Et Campora qui à déjà brigué deux mandats de 5 ans depuis 1993 est cette
fois-ci rudement concurrencé par le parti d’opposition pour l’investiture
2003. Son leader, Stéphane Valeri est présenté comme un « jeune loup » qui
dispose d’un atout de poids : la faveur du Prince Héréditaire Albert de
Monaco. Il est ainsi aisé de comprendre toute la dimension que peu prendre
le conflit indirect au sein du club de football. Campora doit tomber et il
faut l’attaquer sur tous les fronts.
Jean-Louis Campora, en marge de sa campagne ne cesse de s’activer en
coulisses pour remettre le club à flot. Et il sort alors de sa poche la
carte du repreneur idéal, la société Fedcominvest. Multinationale russe,
mais dont le siège est basé en Principauté, Fedcom est déjà le sponsor
maillot depuis plusieurs saisons avec un contrat fort généreux pour un club
aussi peu vendeur que Monaco. La société, spécialisée dans l’exploitation
du souffre dispose de reins très solides et son Président, Alexei
Fedoritchev est un amateur du club. Pour prendre le contrôle de l’ASM,
l’homme est prêt à débourser 100 millions d’euros et monte un projet
ambitieux qui comprend la construction d’un nouveau centre de formation en
dur remplaçant les préfabriqués, la création d’un musée ASM et surtout un
plan d’investissement sur trois ans uniquement destiné au recrutement. Son
rêve « faire venir Shevchenko à Monaco ». En bref, un projet idéal, a
l’exception prêt que le repreneur n'a de
monégasque que l’adoption. Dès lors, tout s’accélère, un protocole d’accord
est signé le 11 décembre 2002 puis envoyé à la Direction Nationale
de Contrôle de Gestion de la LFP. Campora, lui s’empresse d’annoncer
publiquement son nouveau projet pour le club avec son nouveau
partenaire…….et son retour de force.
Malheureusement pour lui, il ira trop vite en besogne, car il faut
attendre le 21 décembre pour que le Comité de Gestion du club entérine
l’accord et le clan du palais s’atèle quant à lui à contrecarrer ses plans.

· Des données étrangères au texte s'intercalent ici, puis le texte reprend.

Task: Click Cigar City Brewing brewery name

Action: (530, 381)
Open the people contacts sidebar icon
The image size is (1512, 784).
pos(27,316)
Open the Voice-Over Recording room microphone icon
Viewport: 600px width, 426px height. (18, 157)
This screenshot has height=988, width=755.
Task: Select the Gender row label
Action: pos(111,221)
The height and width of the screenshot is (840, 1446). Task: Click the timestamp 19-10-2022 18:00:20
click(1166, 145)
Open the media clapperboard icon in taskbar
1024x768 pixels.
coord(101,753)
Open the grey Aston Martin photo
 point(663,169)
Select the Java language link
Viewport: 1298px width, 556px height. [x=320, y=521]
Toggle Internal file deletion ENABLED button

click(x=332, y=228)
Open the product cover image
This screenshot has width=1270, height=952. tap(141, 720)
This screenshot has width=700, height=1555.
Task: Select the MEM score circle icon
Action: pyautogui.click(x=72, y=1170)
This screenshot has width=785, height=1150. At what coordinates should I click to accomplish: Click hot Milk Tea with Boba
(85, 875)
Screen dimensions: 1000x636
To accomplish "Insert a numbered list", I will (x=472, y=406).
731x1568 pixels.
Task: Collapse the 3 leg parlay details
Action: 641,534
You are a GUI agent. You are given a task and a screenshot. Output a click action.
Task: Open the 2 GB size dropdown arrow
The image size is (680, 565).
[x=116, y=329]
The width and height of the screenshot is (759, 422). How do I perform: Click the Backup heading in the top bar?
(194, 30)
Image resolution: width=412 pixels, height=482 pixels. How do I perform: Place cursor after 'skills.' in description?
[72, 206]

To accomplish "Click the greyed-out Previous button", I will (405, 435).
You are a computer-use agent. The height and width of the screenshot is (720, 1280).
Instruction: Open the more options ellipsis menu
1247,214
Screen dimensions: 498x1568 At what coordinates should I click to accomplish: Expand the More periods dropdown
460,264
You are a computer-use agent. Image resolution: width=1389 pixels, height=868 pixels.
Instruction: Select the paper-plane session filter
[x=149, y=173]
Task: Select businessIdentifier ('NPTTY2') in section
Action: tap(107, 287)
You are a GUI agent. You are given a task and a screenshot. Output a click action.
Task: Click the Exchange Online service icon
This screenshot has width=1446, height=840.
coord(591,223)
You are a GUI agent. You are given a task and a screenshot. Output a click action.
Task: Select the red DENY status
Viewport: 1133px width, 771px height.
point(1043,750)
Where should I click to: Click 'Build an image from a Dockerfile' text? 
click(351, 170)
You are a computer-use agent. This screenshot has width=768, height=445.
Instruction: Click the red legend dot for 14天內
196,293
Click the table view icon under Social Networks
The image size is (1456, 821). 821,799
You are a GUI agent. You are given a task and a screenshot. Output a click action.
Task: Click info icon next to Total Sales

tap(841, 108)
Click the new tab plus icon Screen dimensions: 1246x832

Mais le coup fatal est porté lorsqu’à peine quelques jours avant la réunion
du comité, le journal « Le Monde » fait une révélation fracassante : la
société Fedcom serait suspectée par les Renseignements Généraux français
d’être une « vitrine légale de la criminalité organisée d’Europe Orientale
» notamment avec des opérations de blanchissements d’argent sale. Or, fait
troublant, ce qui est révélé comme un fait d’actualité n’est en fait qu’un
délit de sale gueule qui est périmé depuis plusieurs années. La note des
Renseignements Généraux date en effet de 1997, les RG avaient effectivement
effectué par le passé une enquête sur la société Fedcom et n’y avaient
alors rien trouvé de douteux : affaire classée donc depuis plusieurs
années. Drôle de timing du « Monde » qui s’il voulait définitivement casser
une affaire en cours ne s’y serait pas pris autrement.C’est deux ans plus
tard que l’on apprendra le mot de la fin de cette histoire lorsque le
journal « l’Humanité » révèle les conditions de cette publication, c’est le
Prince Albert lui-même qui en serait responsable : « Le palais avait
d’ailleurs savonné la planche du Dr Campora en laissant " fuiter
" une note des RG français révélant que le principal sponsor de l’AS
Monaco aurait eu partie liée avec une mafia. ». Par la suite, le Monde
condamné logiquement pour diffamation sera amené à payé une indemnisation
record à la société Fedcom, mais en 2002, le mal est déjà fait. Le Palais
profite ainsi de la révélation du Monde pour exercer son veto sur l’entrée
de Fedcom dans le capital du club et le 21 décembre 2002, le comité refuse
ainsi officiellement l’accord. Un véritable camouflet pour le président
Campora. Pas découragé, Campora cherchera d’autres investisseurs, mais ni
les sombres italiens Finmatica, ni les étranges investisseurs allemands
n’aboutiront et pour finir, le Président de l’ASM se fait littéralement écraser
aux élections législatives de 2003 et perd tout pouvoir politique.